The METICUL Y Patient-specific titanium maxillofacial mesh implant is a device designed individually for each patient and intended for use in selective trauma of the maxillofacial skeleton, maxillofacial surgery, and reconstructive procedures. It is specifically designed with a focus on applications of non-bending related scenarios. The implant is made of titanium alloys produced via additive manufacturing (Laser Powder Bed Fusion) and is intended to be used with titanium screws. All additive manufacturing and other post-processing steps are only to take place under Meticuly manufacturing control. The device is not intended to substitute for bone reconstruction in clinical situations where bone is needed for support and stability of the maxillofacial skeleton under functional loading conditions. It is intended for adults only (at least 22 years of age). The surgeon approves the design of the mesh implant prior to fabrication of the implant device by the sponsor. The proposed FaciMesh models are intended to treat the maxillofacial region, while the OrbiMesh models treat the Orbital region. The device is not intended for reconstruction of the orbital roof defects or for any frontal bone defects, such as the supra-orbital ridge. Additionally, the FDA-cleared commercially available titanium screws that can be used with the subject devices include the TITANIUM MINIPLATE SYSTEM (K951690) and MICRO TITANIUM PLATE SYSTEM (K951688).

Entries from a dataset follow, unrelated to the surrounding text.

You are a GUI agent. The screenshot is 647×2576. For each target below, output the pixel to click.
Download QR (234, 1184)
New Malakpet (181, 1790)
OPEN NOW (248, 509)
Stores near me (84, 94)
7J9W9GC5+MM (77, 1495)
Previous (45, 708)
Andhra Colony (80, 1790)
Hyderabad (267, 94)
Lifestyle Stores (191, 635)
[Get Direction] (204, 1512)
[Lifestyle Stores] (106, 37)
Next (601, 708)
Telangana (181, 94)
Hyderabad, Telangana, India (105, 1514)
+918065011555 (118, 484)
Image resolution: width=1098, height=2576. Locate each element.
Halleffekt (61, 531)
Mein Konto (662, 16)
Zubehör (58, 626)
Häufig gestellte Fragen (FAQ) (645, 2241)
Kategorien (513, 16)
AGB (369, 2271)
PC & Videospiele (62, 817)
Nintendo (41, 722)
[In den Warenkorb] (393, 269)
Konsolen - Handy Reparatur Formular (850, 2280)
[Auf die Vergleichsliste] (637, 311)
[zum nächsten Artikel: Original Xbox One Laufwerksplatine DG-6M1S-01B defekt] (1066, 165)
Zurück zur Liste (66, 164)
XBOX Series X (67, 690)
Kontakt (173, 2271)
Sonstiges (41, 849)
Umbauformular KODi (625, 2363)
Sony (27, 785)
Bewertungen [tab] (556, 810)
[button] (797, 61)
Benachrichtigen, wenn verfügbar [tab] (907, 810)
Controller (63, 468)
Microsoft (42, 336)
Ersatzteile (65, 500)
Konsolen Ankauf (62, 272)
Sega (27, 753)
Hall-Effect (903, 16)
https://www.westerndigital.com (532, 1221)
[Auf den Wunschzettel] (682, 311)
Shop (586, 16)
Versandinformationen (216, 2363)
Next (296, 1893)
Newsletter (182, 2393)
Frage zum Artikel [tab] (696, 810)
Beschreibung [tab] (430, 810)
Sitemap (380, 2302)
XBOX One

The METICULY Patient-specific titanium maxillofacial mesh implant underwent various performance tests to demonstrate its substantial equivalence to predicate devices.

1. Acceptance Criteria and Reported Device Performance:

The document broadly mentions compliance with various ASTM and ISO standards for material properties, manufacturing quality, biological evaluation, sterilization, and packaging. While specific quantitative acceptance criteria are not explicitly listed in a single table alongside reported values within the provided text, the conclusion states that "Verification and validation testing confirms that the product specifications have been met, demonstrating that the device will perform as intended. There were no unexpected results which indicate the suitable material used and manufacturing process compared to the standards for medical devices." This implies that the device met the requirements outlined in the referenced standards.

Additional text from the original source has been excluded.